TASKS TO COMPLETE:
[1] Answer these questions using the traffic flow forecasting extract.
(a) In what year did Huang et al. use a deep belief network to predict short-term traffic flow?
(b) In which city were the roads whose traffic Jiang Dehao predicted?
(c) What range of time is the prediction period usually set to?
[2] Write the next part of the traffic flow forecasting extract, starting after its final sentence.

--- Start SELECTED EXTRACT ---

In recent years, deep learning [11, 12] has received a lot of attention from researchers and business people as a new machine learning method. In 2014, Huang et al. [13, 14] used the new concept of deep belief network in deep learning to predict short-term traffic flow. The method combines deep belief network with multitask regression, and the prediction result is increased by 5%. In the later period, Huang predicted the traffic flow with single output and multitask output, and the result was better. In 2016, Jiang Dehao used wavelet theory to reduce the noise of short-term traffic flow and then used depth belief network (DBN) to predict the road in Birmingham, England, and achieved good results. In addition, Kuremoto and others used time series based on restricted Boltzmann machine’s trust network model to predict traffic flow. LV and others proposed self-coding depth network model prediction methods for traffic flow under highway network, but these studies did not consider the potential trend of traffic data on the impact of prediction results.

In view of the instability of the classical deep belief network–back propagation (DBN–BP) prediction model and the impact of the trend of traffic data on the prediction results, combining depth model with SVR, a short-term traffic flow forecasting model based on depth belief network model deep belief network–support vector regression (DBN–SVR) is proposed in this paper. Firstly, the input traffic flow data are processed differently to avoid the trend of the data. Then, the input data are trained by DBN+SVR, and a prediction model is established to predict the test samples.

2 An alternating prediction model based on machine learning

2.1 Traffic forecasting model

Traffic flow forecasting technology [15,16,17] is the key technologies of intelligent transportation system. It predicts traffic volume in a certain period of time by analyzing historical traffic data. In general, the prediction time period can be set to 5–30 min. Let \(X_{i}^{t}\) denote the traffic flow of the ith traffic road at the tth time. When given a traffic sequence, i = 1,2 ,…, m; t = 1, 2 ,…,T, then the traffic flow prediction is based on the previous traffic flow sequence to predict the {T + Δt} time period of a certain road, where Δt can be adjusted. The approximate prediction mode is shown in Fig. 1.

--- End SELECTED EXTRACT ---
--- Start DATA ROWS ---

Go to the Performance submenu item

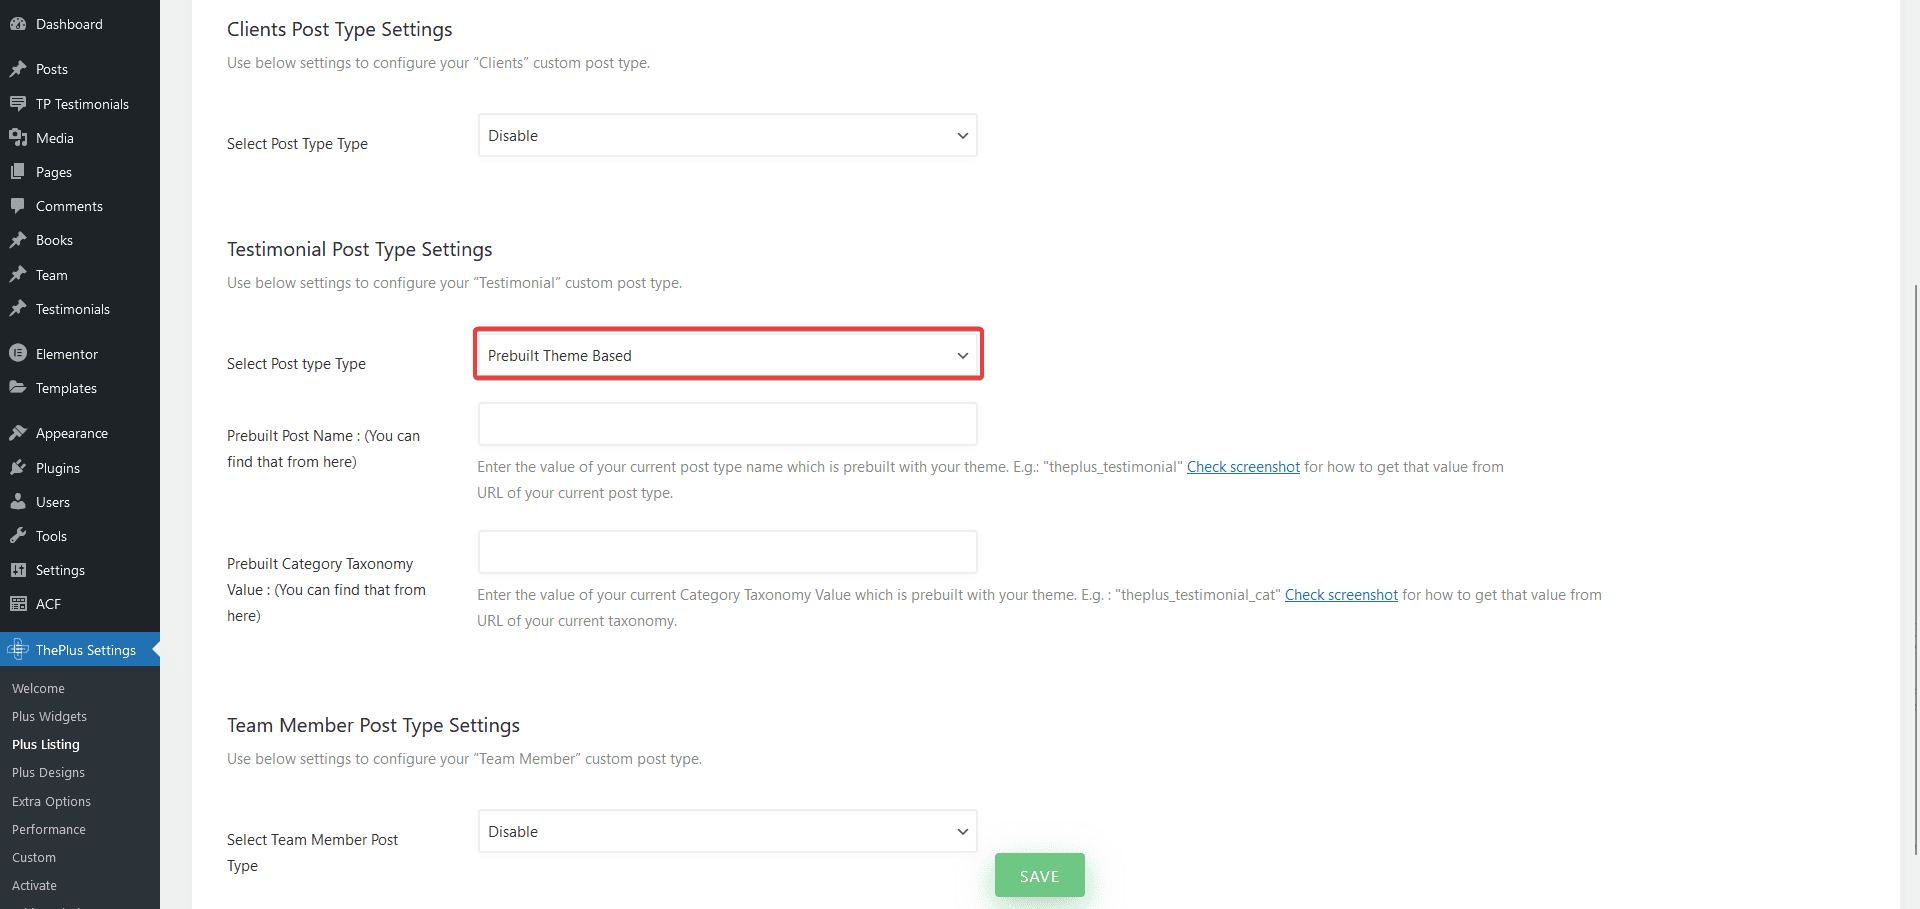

--- End DATA ROWS ---
--- Start DATA ROWS ---

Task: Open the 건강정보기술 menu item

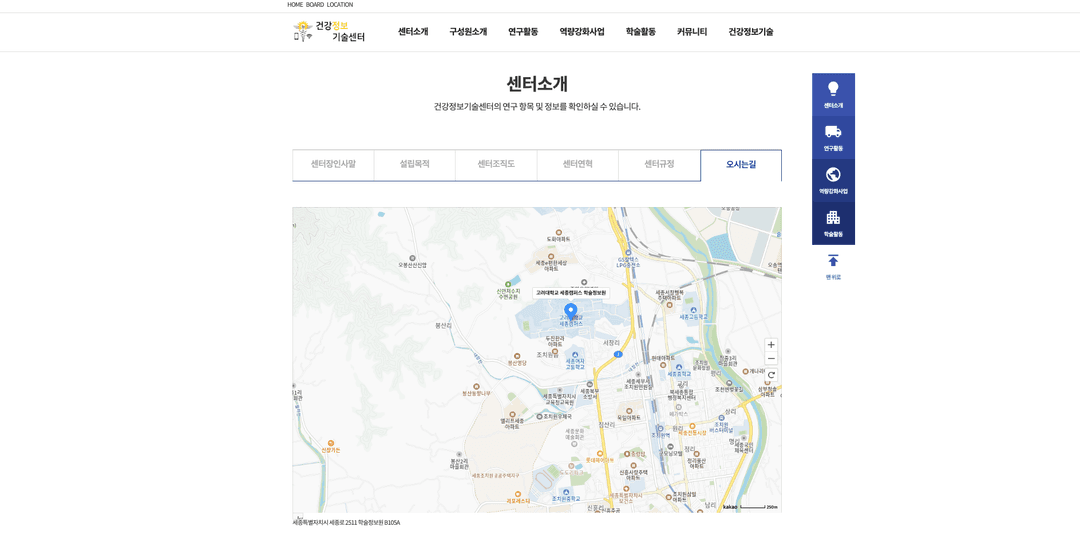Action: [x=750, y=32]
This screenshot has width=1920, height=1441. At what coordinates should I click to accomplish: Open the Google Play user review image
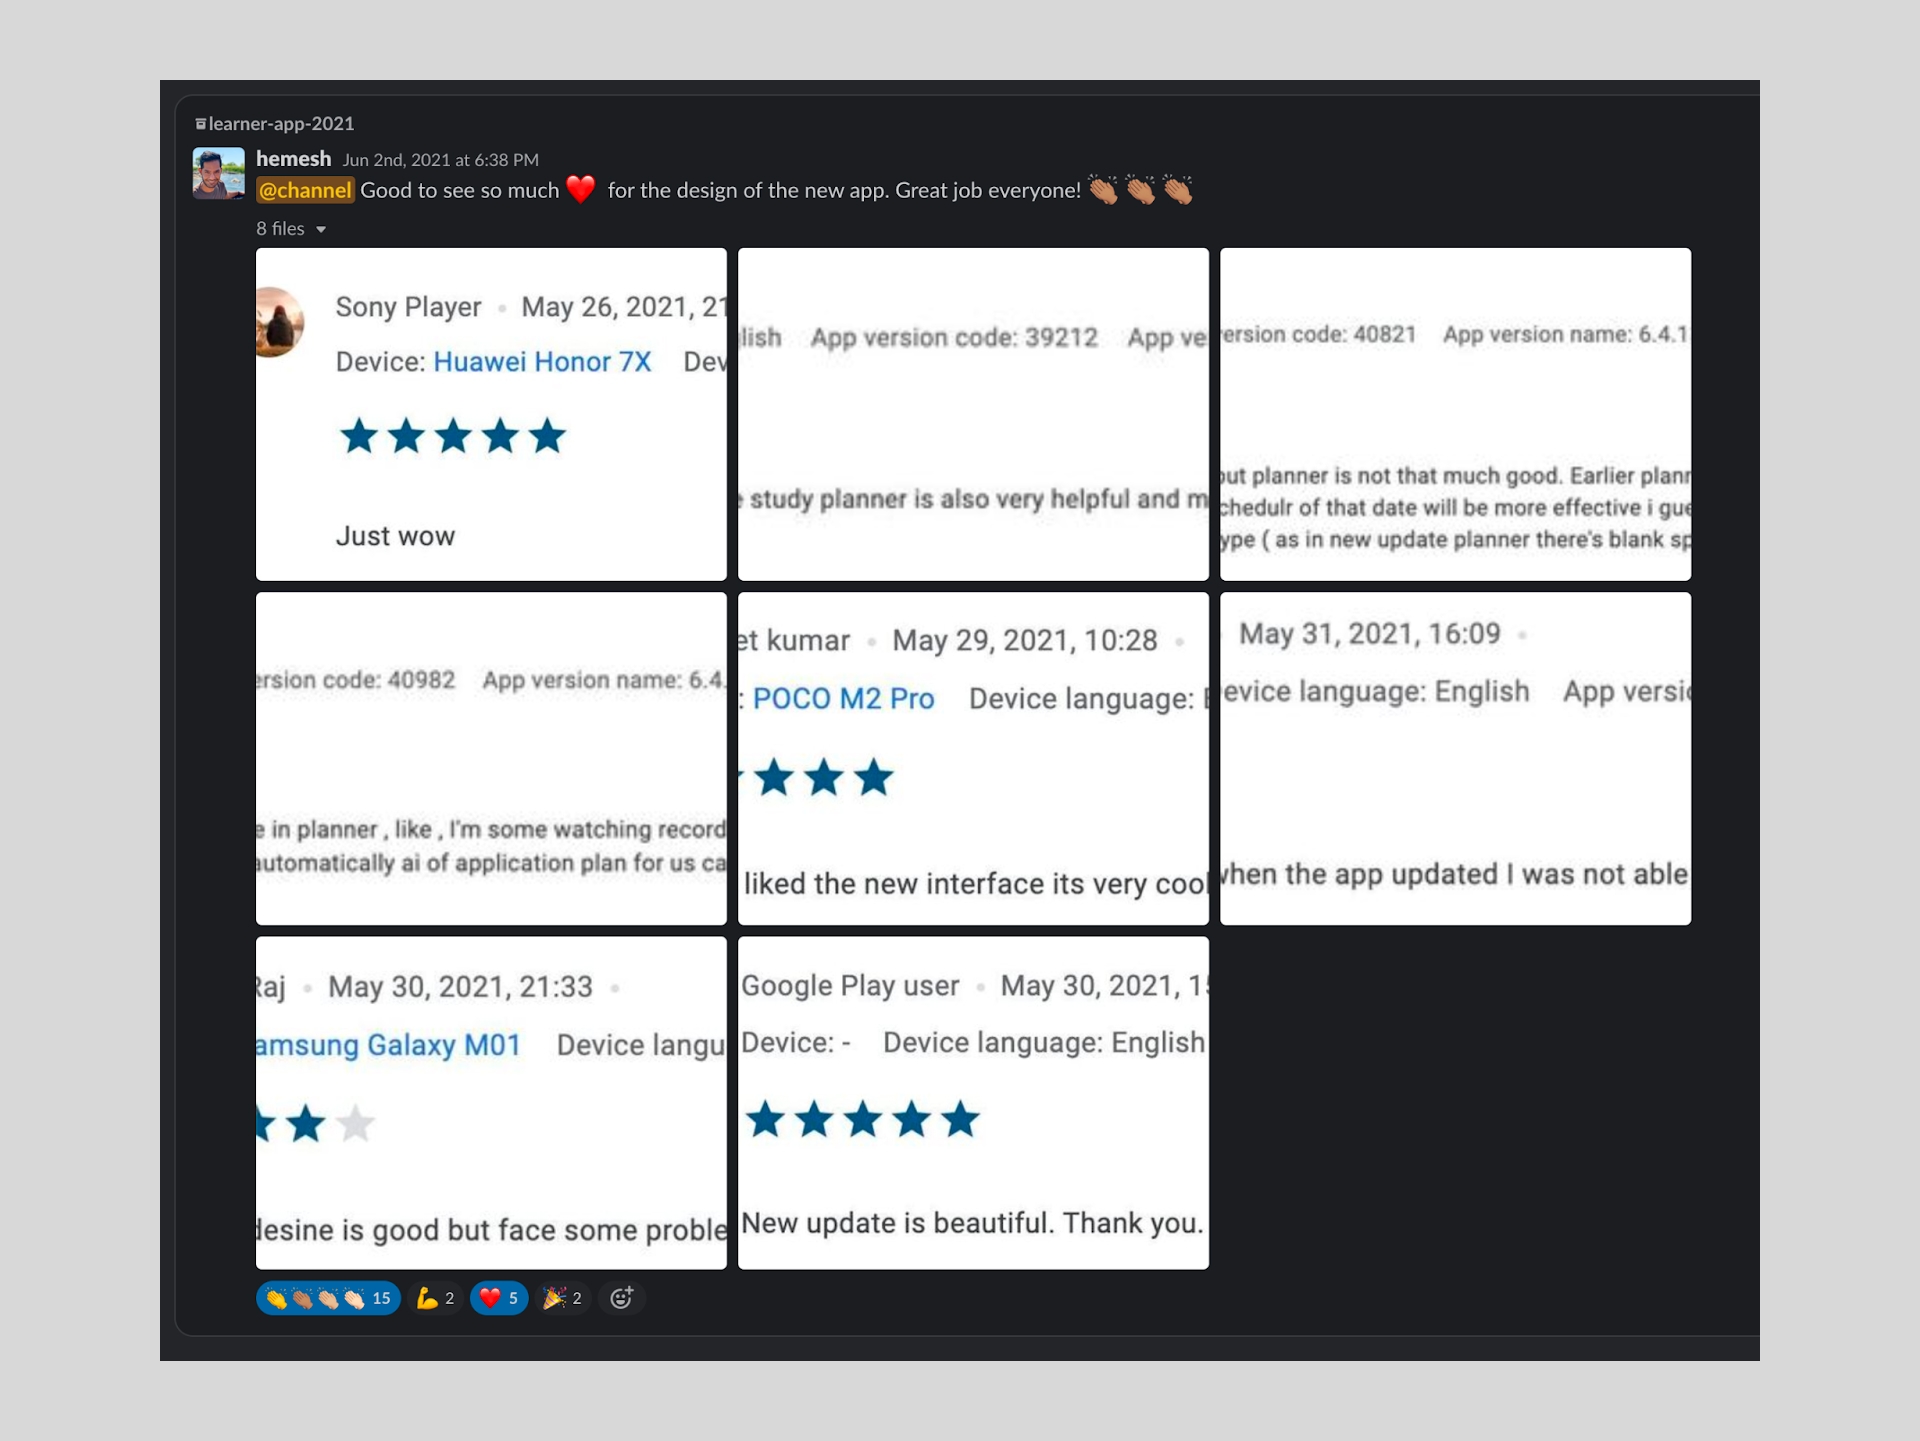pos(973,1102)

--- End DATA ROWS ---
--- Start DATA ROWS ---

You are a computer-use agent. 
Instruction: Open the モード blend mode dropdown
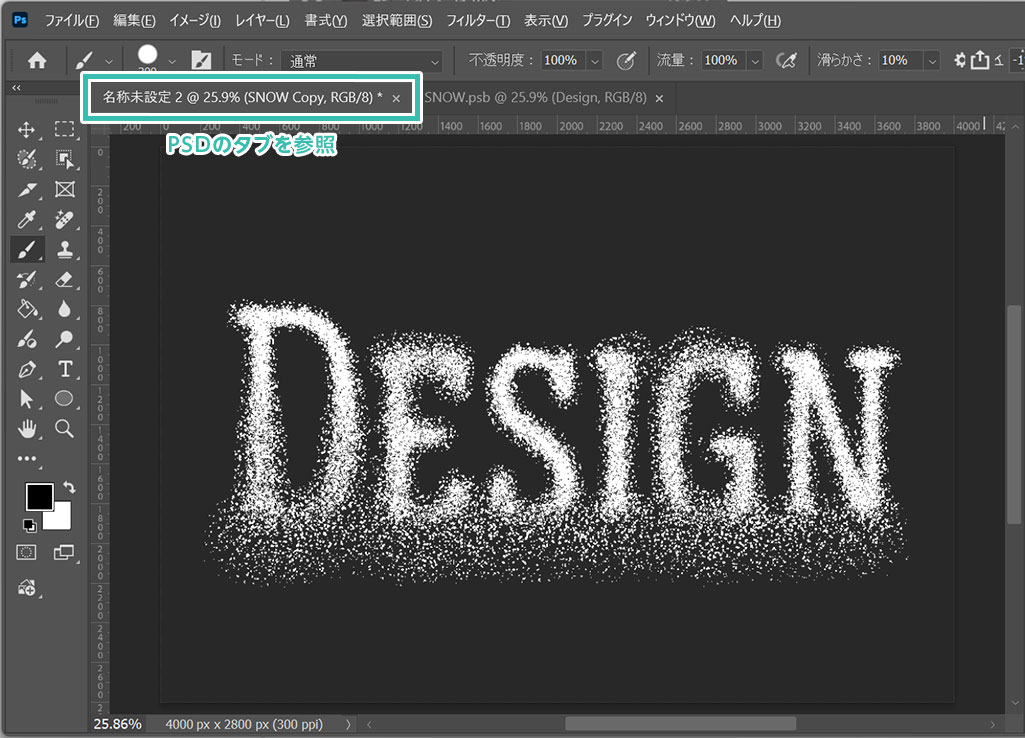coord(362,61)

--- End DATA ROWS ---

ANSWERS TO THE PROBLEMS:
[1]
(a) 2014
(b) Birmingham, England
(c) 5–30 min

[2]
Fig. 1
figure 1

Traffic flow prediction mode

As shown in Fig. 1, according to the analysis of traffic flow characteristics, the traffic flow prediction model is trained. Then, the final prediction model is obtained by optimizing the parameters of the prediction model. Finally, the test samples are input into the optimized prediction model, and the predicted values are obtained. Therefore, traffic flow forecasting model [18, 19] generally includes two steps: feature learning and model learning. Feature learning is an unsupervised learning. It solves the problem of pattern recognition according to unknown training samples. First, it gets a feature model h through training samples, which represents historical traffic time series. After feature training, the traffic flow sequence X can be transformed into the characteristic space Y data by h, that is \(h(X) \to Y\); model learning is a kind of supervised learning, the result of which is to get the final prediction model by optimizing the parameters of the prediction model. It is a learning prediction model \(Z_{n + 1} = g(Y)\) composed of a paired group \(\left\{ {(Y_{1} ,Z_{1} ),(Y_{2} ,Z_{2} ), \ldots (Y_{n} ,Z_{n} )} \right\}\) of a set of features Y and a target task Z. By minimizing the target loss function L, a reasonable weight parameter W of the prediction model is obtained:

$$L(Z;W) = ||Z - g(Y)||^{2}$$
(1)

At present, traffic flow forecasting models can be roughly divided into six kinds of models [20, 21]: model based on statistical methods, dynamic traffic assignment model, traffic simulation model, nonparametric regression model, neural network model and model based on chaos theory. Although the prediction models differ from each other, the target loss function is basically the same.

  1. 1.

    Model based on statistical method

This model deals with traffic history data by means of mathematical statistics. It assumes that the data predicted in the future will have the same characteristics as the data in the past. Then use historical data to predict. Based on statistical methods, the model theory is simple and easy to understand. But most of the models are linear. However, the prediction effect of this method will deteriorate due to the large variation of traffic flow.

  1. 2.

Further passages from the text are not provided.